Here he is, writing (at the BBC’s invitation) on their College of Journalism blog last month:

UK media blind with indignation at Strasbourg court

Some extracts will give you a flavour:

Our politicians have set a shrill tone and made some misleading attacks on the supposed mission creep of the Strasbourg court…

Those cries of foul have been amplified in the media. The result is that a hot-and-bothered strand of UK popular opinion is encouraged to believe in a conspiracy of foreigners to force Britons, against their better judgment, to protect criminals over the interests of law-abiding citizens. The ECHR is imperfect – as any court or judiciary may be – but the picture is wildly out of kilter with reality.

How has this hostile caricature of the Strasbourg court as a sort of predatory enemy of British interests emerged in the media?

It is the envy of people in large parts of the world…

What particularly struck me was this passage:

…the record shows that mandatory rulings from the court have helped Britain to improve its patchy human rights record on issues where political or popular opinion had seemed implacably opposed to change.

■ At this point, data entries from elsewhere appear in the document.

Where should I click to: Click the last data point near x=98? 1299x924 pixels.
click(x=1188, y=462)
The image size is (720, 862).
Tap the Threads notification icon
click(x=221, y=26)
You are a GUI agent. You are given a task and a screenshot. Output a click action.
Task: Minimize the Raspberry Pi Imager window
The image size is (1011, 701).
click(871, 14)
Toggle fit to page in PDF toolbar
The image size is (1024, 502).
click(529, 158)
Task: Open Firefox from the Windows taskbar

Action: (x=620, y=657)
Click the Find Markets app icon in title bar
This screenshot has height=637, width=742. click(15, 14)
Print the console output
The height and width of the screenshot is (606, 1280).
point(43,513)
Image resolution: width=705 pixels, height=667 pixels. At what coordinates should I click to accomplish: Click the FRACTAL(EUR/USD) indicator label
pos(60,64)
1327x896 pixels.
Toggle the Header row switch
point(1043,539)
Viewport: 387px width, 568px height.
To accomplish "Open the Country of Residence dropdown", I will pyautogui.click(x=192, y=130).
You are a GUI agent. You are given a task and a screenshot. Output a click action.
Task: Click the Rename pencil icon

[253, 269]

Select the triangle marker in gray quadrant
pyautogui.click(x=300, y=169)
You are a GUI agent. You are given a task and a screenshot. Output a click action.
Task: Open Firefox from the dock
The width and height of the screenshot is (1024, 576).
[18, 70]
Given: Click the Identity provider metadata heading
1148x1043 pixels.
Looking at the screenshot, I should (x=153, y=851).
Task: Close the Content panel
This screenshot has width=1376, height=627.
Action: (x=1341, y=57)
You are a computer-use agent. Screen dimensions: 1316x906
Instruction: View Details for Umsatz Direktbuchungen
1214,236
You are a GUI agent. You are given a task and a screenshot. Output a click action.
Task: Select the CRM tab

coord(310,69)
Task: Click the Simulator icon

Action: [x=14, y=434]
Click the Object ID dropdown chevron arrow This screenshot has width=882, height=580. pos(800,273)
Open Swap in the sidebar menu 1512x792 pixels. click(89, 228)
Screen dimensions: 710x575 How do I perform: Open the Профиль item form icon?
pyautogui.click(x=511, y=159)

Examples are the judgements banning corporal punishment; and those requiring changes to the control order regime set up by the Blair government, as well as sweeping stop and search powers for the police.

Thank goodness for the ECHR for allowing a judicial elite to dismiss “political or popular opinion”!

Who would have thought a former BBC European Affairs correspondent was so firmly in the ‘anti-populist’ pro-European camp?

On of the few comments on the CoJo blog says, “I think the BBC should stay out of politics and refrain from inviting its friends to put the BBC point of view.”

Sounds right to me.

An inconvenient vote

Graham Dines of East Anglia Times weighs in on on the BBC’s (lack of) coverage of UKIP in the Norwich North by-election.

Out of fairness to the BBC, I can see how they are straining to accommodate the unpalatable rise of the Conservative opposition. They need some solace and we can’t expect them to reflect the full range of sentiment opposed to theirs, can we? Can we?

“Just why the BBC decided that the Greens were more meritworthy than UKIP is not difficult to discern. It’s all down to the unpalatable policy of quitting the EU. UKIP goes against the authorised version of Britain’s relationship with Europe and therefore should be ridiculed.”

UKIP are still pressing the BBC over their denial of UKIP’s evident electoral appeal (which many commenters here noted independently, as well). It seems to me utterly unsurprising that the Beeb would violate due impartiality during an election- the very time when they ought to be able to hold themselves together. They fail in every other so-called ideal which farcically underpins their public remit.

Mr Mote’s Objection

Independent MEP Ashley Mote has written to the President of the European Investment Bank questioning that organisation’s issuing of soft loans to the BBC. He claims this has led the BBC to breach their charter and gives a few examples. Read the whole thing, but here is Mr Mote’s selection:

1. Listeners were invited to nominate the one piece of legislation they would most like to be repealed. The European Communities Act 1972, which took the UK in to what was then the European Community, was far ahead of all other nominations. The result of the poll was never broadcast.

2. The BBC’s director general Mark Thompson admitted to the Daily Mail a lack of objective coverage and “serious flaws” in BBC coverage of EU matters. Nothing noticeable has since been done to improve the situation.

3. The BBC Trust tells me in writing it has nothing to do with the EU, later publishes an annual report entitled “Forging the Union” directly contradicting the fact, and has only last month been quoted on the BBC itself as “representing licence-payers”! Opaque, if not downright deceitful.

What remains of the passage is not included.